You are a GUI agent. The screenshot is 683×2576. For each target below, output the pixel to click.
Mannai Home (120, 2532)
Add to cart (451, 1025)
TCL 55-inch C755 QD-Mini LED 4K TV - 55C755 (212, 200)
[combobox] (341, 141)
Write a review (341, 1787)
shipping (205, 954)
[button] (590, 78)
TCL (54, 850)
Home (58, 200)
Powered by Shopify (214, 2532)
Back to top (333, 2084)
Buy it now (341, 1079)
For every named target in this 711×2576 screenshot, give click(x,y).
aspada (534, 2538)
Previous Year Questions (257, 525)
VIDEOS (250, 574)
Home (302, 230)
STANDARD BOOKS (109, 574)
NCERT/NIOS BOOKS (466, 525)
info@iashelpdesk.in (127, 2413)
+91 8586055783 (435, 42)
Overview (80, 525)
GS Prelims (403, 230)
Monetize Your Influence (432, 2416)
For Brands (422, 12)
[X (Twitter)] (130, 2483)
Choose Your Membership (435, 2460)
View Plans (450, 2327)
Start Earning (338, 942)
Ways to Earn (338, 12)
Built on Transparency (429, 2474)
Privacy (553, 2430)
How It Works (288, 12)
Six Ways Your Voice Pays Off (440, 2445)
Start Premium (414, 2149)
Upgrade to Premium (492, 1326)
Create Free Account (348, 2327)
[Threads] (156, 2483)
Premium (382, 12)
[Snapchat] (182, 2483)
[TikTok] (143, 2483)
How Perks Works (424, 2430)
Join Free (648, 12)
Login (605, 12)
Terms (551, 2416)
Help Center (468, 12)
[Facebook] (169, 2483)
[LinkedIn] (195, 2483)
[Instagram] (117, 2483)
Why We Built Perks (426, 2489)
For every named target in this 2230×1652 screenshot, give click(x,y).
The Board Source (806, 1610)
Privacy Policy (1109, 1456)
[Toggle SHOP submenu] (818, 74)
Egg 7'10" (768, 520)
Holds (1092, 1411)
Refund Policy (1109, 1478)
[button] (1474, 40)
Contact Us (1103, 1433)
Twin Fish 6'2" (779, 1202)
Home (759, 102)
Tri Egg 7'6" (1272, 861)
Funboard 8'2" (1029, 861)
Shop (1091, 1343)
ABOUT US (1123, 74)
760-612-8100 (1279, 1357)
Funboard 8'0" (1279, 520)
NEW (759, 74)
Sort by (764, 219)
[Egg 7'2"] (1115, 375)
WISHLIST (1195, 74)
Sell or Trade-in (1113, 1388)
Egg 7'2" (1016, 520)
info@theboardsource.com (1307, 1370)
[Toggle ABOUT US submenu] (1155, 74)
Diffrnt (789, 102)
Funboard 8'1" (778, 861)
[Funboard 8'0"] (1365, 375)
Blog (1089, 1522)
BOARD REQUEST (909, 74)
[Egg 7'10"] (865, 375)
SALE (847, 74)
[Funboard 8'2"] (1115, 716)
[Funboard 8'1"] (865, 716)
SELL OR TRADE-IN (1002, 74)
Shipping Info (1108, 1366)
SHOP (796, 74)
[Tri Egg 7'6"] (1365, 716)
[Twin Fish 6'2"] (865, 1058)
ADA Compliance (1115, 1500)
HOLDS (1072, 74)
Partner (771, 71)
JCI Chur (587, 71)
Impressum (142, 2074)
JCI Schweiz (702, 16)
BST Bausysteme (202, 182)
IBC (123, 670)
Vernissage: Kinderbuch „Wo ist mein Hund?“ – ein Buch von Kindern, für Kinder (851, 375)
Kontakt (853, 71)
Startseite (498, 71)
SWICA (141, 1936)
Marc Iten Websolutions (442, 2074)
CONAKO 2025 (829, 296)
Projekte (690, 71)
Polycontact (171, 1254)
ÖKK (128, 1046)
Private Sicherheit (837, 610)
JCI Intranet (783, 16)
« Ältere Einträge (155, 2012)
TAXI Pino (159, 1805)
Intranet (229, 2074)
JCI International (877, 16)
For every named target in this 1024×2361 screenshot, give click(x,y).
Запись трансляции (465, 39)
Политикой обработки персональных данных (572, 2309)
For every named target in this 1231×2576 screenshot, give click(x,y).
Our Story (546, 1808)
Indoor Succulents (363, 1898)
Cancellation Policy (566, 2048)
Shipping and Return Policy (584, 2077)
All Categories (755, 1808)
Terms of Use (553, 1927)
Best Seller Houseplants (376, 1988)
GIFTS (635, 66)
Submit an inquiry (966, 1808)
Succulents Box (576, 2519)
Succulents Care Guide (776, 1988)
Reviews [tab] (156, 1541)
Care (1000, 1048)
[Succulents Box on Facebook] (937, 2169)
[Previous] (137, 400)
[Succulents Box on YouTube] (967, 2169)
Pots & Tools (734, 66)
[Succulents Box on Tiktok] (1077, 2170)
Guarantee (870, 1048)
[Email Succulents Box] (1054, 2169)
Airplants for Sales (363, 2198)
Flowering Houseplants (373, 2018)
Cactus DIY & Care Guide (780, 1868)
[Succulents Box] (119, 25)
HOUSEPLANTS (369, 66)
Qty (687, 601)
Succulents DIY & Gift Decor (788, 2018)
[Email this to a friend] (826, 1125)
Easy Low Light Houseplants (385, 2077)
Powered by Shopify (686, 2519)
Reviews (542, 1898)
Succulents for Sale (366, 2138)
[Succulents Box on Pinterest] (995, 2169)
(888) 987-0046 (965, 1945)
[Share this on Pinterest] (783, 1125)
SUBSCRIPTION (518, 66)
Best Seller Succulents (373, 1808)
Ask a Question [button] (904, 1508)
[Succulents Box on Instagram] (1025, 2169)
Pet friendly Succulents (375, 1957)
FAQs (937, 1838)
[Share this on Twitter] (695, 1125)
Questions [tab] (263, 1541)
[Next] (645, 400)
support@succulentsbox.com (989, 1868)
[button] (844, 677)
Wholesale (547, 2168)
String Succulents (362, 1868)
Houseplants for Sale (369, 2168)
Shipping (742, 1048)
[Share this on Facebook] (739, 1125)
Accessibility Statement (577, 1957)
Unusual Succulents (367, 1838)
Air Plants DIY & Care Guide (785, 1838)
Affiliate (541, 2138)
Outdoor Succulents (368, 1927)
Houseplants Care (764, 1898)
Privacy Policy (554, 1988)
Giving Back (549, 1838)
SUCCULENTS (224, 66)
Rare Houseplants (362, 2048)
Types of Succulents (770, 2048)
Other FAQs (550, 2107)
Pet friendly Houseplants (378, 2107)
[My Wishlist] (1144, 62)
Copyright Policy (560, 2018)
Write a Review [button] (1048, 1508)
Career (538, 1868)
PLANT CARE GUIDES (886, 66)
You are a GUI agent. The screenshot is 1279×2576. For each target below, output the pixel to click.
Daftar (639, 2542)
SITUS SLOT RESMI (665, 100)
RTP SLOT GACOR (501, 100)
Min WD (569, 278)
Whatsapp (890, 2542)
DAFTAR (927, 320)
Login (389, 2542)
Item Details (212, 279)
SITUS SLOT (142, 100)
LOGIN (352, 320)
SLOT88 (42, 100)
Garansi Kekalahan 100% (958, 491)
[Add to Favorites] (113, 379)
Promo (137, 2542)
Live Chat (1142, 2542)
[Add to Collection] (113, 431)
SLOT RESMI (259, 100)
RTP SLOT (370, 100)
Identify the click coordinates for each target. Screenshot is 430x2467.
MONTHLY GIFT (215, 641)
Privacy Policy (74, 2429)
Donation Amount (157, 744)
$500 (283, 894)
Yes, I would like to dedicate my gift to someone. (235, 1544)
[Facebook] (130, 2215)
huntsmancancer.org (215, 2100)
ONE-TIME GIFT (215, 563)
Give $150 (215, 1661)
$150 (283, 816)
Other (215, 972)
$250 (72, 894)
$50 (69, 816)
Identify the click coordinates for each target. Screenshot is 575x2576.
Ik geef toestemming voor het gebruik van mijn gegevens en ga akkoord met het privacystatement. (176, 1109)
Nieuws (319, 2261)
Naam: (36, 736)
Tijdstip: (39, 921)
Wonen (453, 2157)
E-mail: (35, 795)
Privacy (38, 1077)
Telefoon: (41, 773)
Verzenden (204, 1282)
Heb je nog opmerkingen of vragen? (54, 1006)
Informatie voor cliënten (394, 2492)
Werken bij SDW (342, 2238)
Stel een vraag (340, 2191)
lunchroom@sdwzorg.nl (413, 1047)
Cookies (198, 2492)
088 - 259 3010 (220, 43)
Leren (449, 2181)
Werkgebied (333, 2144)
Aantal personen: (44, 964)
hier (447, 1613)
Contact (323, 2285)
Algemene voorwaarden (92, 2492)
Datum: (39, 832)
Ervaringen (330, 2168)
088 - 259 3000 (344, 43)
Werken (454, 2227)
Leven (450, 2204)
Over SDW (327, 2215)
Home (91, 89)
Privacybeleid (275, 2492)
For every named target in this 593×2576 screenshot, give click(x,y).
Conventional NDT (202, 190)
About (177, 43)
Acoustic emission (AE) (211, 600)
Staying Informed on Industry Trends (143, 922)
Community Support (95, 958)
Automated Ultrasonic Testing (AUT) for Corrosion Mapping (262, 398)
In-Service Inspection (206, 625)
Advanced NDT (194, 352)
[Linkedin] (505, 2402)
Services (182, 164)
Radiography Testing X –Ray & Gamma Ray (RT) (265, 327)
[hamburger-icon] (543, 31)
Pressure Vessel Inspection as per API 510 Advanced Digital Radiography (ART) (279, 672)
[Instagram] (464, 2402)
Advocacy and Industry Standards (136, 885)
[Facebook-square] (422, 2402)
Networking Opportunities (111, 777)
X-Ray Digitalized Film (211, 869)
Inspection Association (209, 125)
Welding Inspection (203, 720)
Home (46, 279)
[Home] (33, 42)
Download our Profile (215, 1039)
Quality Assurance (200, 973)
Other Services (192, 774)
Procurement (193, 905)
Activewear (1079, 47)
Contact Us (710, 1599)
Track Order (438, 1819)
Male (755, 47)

## [What is needed]
In the entries above, find the line with "STANDARD BOOKS (109, 574)" and the line with "How It Works (288, 12)", then set down exactly those two and every line between them, nothing else.

## [Response area]
STANDARD BOOKS (109, 574)
NCERT/NIOS BOOKS (466, 525)
info@iashelpdesk.in (127, 2413)
+91 8586055783 (435, 42)
Overview (80, 525)
GS Prelims (403, 230)
Monetize Your Influence (432, 2416)
For Brands (422, 12)
[X (Twitter)] (130, 2483)
Choose Your Membership (435, 2460)
View Plans (450, 2327)
Start Earning (338, 942)
Ways to Earn (338, 12)
Built on Transparency (429, 2474)
Privacy (553, 2430)
How It Works (288, 12)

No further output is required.